Menurut dia, ada beberapa faktor yang menjadi penyebab petani di wilayah Lapangan Minyak Banyuurip masih enggan menerapkan pertanian organik ini. Di antaranya belum ada pasar untuk hasil pertanian organik, dan sistim tebas yang dilakukan tengkulak terhadap hasil pertanian organik.
Akibatnya, harga antara produksi pertanian organik akan disamakan dengan produksi padi cara konvensional. Sehingga menjadikan petani lebih cenderung memilih melakukan tanaman padi dengan cara konvensional untuk mengejar peningkatan produksi ketimbang kwalitasnya.
“Apalagi banyak tengkulak yang menakut-nakuti petani, jika padi organik produksi padinya jelek,” ungkap Dwi.
Cara pertanian organik ini mendapat dukungan Dinas Pertanian Bojonegoro karena dapat mengurangi ketergantungan pupuk kimia. Jumlah kebutuhan pupuk pada musim tanam setiap tahunnya terus meningkat.Untuk tahun 2015, alokasi pupuk bersubsidi mencapai 53.928 ton dengan rincian jenis ZA 18.837 ton, SP36 14.640 ton, NPK 38.152 ton, Petroganik 25.481 ton.
Jumlah tersebut meningkat pada tahun 2016 menjadi 54. 922 ton dengan rincian jenis ZA 20.838 ton, SP36 15.317, NPK 37.432 ton, dan Petroganik 25.511 ton. Kemudian alokasi pupuk meningkat lagi pada tahun 2017 yang mencapai 64.784 ton dengan rincian jenis ZA sebanyak 23.985 ton, SP36 16.064 ton, NPK (Phonska) 41.835 ton, dan organik 38.378 ton.
“Ini menandakan ketergantungan petani terhadap pupuk kimia cukup tinggi,” kata Kepala Dinas Pertanian Bojonegoro, Achmad Jupari di temui di kantornya pekan ke dua September lalu.
Karena itu pihaknya terus mendorong kepada petugas penyuluh lapangan (PPL) untuk mengkampanyekan pertanian organik di kalangan petani agar provitas tinggi. Karena jika menggunakan pupuk kimia berlebih akan merusak kesuburan tanah.
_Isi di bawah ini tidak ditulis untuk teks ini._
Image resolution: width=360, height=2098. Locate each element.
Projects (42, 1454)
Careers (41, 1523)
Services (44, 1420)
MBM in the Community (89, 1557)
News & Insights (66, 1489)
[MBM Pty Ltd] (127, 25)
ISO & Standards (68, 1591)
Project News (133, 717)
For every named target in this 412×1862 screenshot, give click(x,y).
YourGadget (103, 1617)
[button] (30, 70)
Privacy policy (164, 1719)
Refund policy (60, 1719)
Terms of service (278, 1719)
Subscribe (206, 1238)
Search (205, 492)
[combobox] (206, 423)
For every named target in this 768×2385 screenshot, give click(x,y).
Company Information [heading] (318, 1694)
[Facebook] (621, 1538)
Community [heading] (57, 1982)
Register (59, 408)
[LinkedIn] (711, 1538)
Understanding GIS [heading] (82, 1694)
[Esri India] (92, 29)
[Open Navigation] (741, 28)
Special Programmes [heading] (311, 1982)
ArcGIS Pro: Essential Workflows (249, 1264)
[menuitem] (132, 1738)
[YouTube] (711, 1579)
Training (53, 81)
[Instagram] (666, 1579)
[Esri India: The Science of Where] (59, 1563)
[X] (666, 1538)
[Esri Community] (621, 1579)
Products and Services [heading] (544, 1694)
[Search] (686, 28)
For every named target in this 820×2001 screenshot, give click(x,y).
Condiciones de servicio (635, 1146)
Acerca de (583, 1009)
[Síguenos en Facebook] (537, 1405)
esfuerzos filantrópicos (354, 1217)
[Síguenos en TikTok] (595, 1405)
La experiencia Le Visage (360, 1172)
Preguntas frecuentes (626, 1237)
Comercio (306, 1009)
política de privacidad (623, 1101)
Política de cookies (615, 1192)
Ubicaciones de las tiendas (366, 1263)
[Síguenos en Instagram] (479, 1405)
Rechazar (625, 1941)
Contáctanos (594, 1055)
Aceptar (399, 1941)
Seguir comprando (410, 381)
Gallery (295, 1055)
“Lahan pertanian juga merupakan warisan kepada anak cucu yang harus dijaga dan dipelihara dengan baik agar nantinya bisa tetap bisa produksi,” pesan Jupari.
Petani Bikin Pupuk Kompos Sendiri
Pertanian organik yang mulai diterapkan petani di wilayah Gayam menjadikan petani semkin produktif. Mereka memanfaatkan limbah kotoran sapi maupun penghijauan menjadi pupuk organik padat dan cair, maupun obat-obatan agen hayati.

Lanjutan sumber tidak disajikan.